Егор покачал головой.
– Н-нет.
– Скорее всего, вам просто стерли память. Когда один из воспитанников профессора погиб, эксперимент, и без того подвергавшийся нападкам, в срочном порядке свернули. Воспитанников распустили по детдомам.
– А что, все были детдомовские?
– Да, все. Ответственности меньше.
Егор кивнул.
– Понятно. А оставшимся в живых подчистили память, чтобы они навсегда забыли о добром дяде?
– Скорее всего, так, – подтвердила Рита. – Иначе чем объяснить провал в вашей знаменитой памяти?
Егор усмехнулся.
– Ну да.
Чернова сунула руку за пазуху и вытащила несколько черно-белых снимков, сделанных очень давно.
– Посмотрите, может, кого-нибудь узнаете?
Горин веером развернул по столу стопку фотографий.
– Кто эти люди?
– Они все входили в команду Никитина. Ассистенты, нянечки, охрана. Вдруг это поможет вам вспомнить?
Егор принялся перебирать фотографии, останавливаясь взглядом то на одной, то на другой.
– Нет, – сказал он. – Никого не помню. Видно, мне для верности отрезали часть мозга.
Шутка получилась слишком мрачной, чтобы вызвать улыбку. Рита лишь сочувственно вздохнула.
– Если хотите, можете взять эти снимки себе. Вдруг на досуге припомните. Бывает, одна крошечная деталь помогает восстановить всю картину в целом.
– Вам виднее, – заметил Егор.
Он сложил карточки и отодвинул от себя.
– Не будете брать? – огорчилась Рита.
– Не буду. Не те это воспоминания, чтобы желать их возвращения. А детдома мне и так хватило.

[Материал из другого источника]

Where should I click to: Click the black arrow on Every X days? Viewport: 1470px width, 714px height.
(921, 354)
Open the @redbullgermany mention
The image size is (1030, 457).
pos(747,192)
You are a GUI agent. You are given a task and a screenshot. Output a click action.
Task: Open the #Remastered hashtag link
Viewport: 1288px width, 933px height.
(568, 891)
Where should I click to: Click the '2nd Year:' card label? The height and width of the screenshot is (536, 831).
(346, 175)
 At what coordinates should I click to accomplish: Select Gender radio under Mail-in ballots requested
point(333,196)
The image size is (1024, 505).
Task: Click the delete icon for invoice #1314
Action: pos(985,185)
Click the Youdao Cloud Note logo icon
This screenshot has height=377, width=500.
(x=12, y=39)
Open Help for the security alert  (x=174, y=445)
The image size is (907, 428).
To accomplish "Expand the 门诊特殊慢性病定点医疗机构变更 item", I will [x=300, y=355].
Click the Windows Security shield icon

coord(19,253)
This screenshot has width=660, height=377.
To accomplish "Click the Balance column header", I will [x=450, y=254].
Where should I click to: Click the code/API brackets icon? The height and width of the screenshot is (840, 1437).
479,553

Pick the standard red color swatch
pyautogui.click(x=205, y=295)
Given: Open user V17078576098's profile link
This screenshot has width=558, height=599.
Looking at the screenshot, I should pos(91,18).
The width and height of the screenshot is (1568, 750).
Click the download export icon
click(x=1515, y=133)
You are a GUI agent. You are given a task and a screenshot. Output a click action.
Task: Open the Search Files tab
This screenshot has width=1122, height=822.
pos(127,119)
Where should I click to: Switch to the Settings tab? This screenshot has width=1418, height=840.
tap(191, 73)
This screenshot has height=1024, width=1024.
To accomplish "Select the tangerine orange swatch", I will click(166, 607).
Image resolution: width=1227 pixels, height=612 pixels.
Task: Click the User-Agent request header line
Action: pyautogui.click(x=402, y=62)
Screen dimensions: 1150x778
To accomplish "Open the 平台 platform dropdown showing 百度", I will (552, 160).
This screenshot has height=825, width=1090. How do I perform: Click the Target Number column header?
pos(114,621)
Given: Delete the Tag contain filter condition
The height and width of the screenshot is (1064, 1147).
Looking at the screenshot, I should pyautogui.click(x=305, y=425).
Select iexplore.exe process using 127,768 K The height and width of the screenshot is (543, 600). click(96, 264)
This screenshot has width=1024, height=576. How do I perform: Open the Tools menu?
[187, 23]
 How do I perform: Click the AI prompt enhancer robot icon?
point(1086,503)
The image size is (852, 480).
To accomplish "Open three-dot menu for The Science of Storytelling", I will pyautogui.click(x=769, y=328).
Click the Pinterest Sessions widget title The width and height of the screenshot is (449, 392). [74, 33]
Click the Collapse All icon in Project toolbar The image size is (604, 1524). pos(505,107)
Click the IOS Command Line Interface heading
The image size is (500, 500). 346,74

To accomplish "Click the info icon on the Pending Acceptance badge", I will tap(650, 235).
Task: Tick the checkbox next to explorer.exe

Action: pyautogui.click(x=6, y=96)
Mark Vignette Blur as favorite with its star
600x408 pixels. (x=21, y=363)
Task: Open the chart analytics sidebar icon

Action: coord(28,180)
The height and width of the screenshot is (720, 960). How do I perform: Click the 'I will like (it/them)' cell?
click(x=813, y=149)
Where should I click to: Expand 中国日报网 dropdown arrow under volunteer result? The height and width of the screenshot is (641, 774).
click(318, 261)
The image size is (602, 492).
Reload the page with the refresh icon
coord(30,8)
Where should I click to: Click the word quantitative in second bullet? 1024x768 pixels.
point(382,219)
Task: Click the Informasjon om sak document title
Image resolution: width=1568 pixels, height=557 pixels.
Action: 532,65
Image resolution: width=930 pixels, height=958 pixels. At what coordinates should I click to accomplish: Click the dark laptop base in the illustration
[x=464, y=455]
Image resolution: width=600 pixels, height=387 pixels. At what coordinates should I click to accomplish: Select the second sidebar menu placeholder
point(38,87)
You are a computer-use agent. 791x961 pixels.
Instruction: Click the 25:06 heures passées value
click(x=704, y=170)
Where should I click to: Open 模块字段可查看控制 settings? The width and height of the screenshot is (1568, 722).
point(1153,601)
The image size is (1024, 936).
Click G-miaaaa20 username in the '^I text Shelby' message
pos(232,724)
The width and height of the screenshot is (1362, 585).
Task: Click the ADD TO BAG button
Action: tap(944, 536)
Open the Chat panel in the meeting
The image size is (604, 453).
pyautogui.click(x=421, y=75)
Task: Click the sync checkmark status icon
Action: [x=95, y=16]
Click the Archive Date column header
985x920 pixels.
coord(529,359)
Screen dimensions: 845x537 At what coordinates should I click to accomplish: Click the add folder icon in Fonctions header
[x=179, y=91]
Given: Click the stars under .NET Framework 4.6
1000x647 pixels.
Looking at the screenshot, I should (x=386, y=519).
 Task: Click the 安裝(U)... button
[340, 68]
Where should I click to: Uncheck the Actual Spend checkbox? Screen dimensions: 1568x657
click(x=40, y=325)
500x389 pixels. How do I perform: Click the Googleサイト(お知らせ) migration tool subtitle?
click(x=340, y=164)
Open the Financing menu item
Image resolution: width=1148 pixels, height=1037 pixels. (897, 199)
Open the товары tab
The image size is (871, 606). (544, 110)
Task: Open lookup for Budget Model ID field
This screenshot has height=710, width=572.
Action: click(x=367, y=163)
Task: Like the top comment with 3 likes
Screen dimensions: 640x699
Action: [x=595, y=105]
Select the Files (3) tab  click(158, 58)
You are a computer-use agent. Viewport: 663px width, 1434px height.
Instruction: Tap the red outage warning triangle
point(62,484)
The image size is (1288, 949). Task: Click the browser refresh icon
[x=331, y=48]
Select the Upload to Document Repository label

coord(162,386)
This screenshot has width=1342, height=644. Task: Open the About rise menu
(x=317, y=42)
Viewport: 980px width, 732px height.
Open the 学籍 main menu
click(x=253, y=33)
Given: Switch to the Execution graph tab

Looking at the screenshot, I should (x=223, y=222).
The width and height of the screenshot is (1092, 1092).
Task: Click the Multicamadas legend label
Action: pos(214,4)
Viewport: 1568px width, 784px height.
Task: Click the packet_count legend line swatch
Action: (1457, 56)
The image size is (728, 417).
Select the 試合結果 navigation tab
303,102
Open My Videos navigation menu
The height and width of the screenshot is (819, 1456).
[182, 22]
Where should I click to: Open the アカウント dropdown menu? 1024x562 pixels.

Егор замолчал, отвернувшись к окну.
– Как хотите, – снова уступила Рита, сгребая снимки и пряча их в карман. – Я хотела вам помочь.
– Очень вам за это благодарен, – сухо сказал Егор. – Это все, что вы хотели мне сообщить?
Казалось, он утратил интерес к происходящему и вновь желает вернуться к своим делам. Во всяком случае, именно так Рите и показалось. Она вдруг подумала, что напрасно теряет время, пытаясь пробудить в этом человеке то, что пробудить невозможно. Его прошлое до семи лет будто покрыто для него некоей толстой коркой, и вряд ли он подлежал осуждению за то, что не испытывал желания взломать эту корку. Обладая ясным и быстрым умом, Горин отлично понял, что таилось за его якобы невинной амнезией, и, опасаясь вызвать лишние осложнения, хочет поставить на всем этом крест. Что ж, понятная позиция, хотя и несколько удивительная, учитывая его профессию и заслуженную славу. Тут ведь такой сюжет, что и выдумывать ничего не надо.
Если бы Рита хотя бы отчасти догадывалась о том, что творится сейчас в голове у Егора, она резко изменила бы свое мнение о его реакции на услышанное. Он сохранял видимость спокойствия благодаря одной лишь железной выдержке и привычке публичного человека никогда не показывать на людях своих истинных чувств. Внутри же него бушевало пламя!